## [GIVEN PROBLEM]
Copy the listing below word for word and character for character, leaving out the pictures.

## [RECORDS FOR THIS EXERCISE]
● ● ●

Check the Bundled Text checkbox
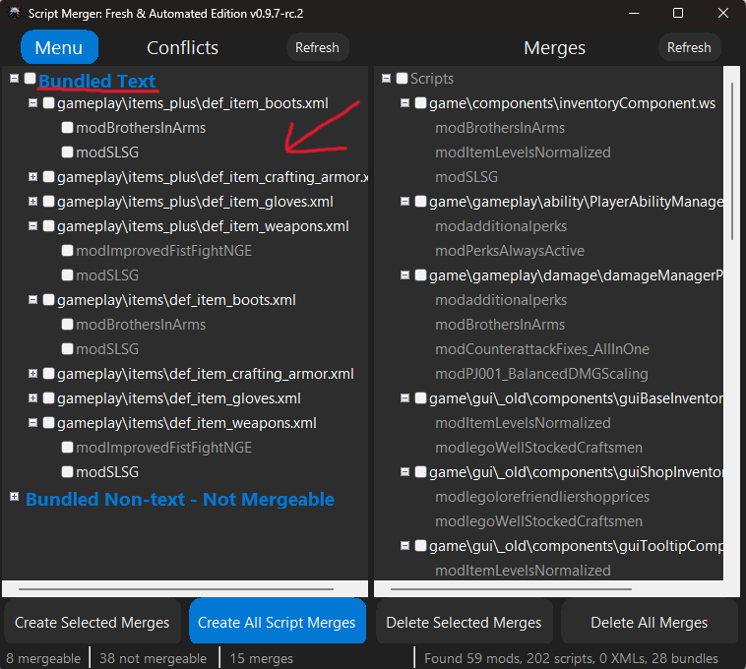point(30,78)
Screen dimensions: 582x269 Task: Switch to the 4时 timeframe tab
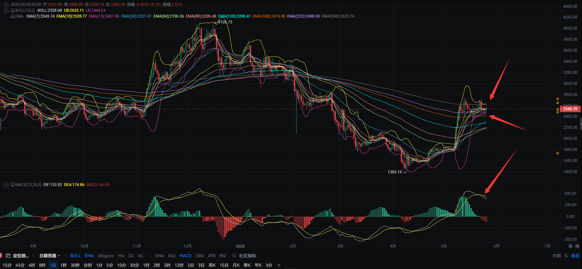click(x=32, y=265)
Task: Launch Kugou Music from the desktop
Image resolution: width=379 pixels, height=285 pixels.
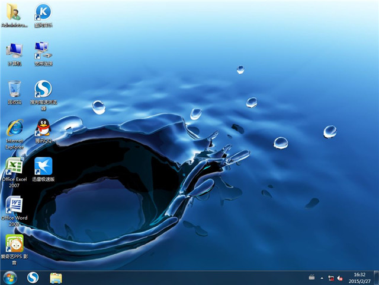Action: coord(43,13)
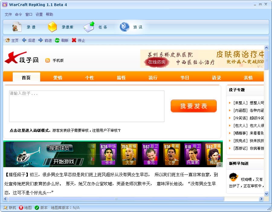Click the red 地图 map status icon

point(21,207)
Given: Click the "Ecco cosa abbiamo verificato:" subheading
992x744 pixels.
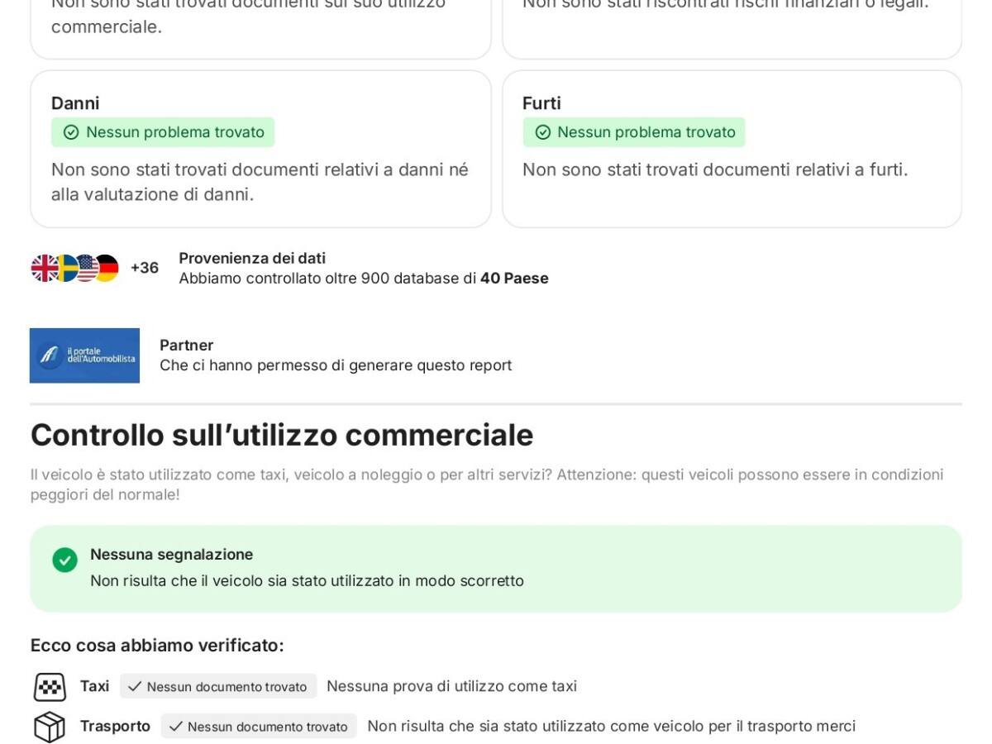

● ● ●

## [REPLY TO THE EXERCISE]
Check the Bundled Text checkbox
point(30,78)
Screen dimensions: 582x269 Task: Switch to the 4时 timeframe tab
click(x=32, y=265)
Task: Launch Kugou Music from the desktop
Image resolution: width=379 pixels, height=285 pixels.
Action: coord(43,13)
Click the red 地图 map status icon

point(21,207)
Given: Click the "Ecco cosa abbiamo verificato:" subheading
992x744 pixels.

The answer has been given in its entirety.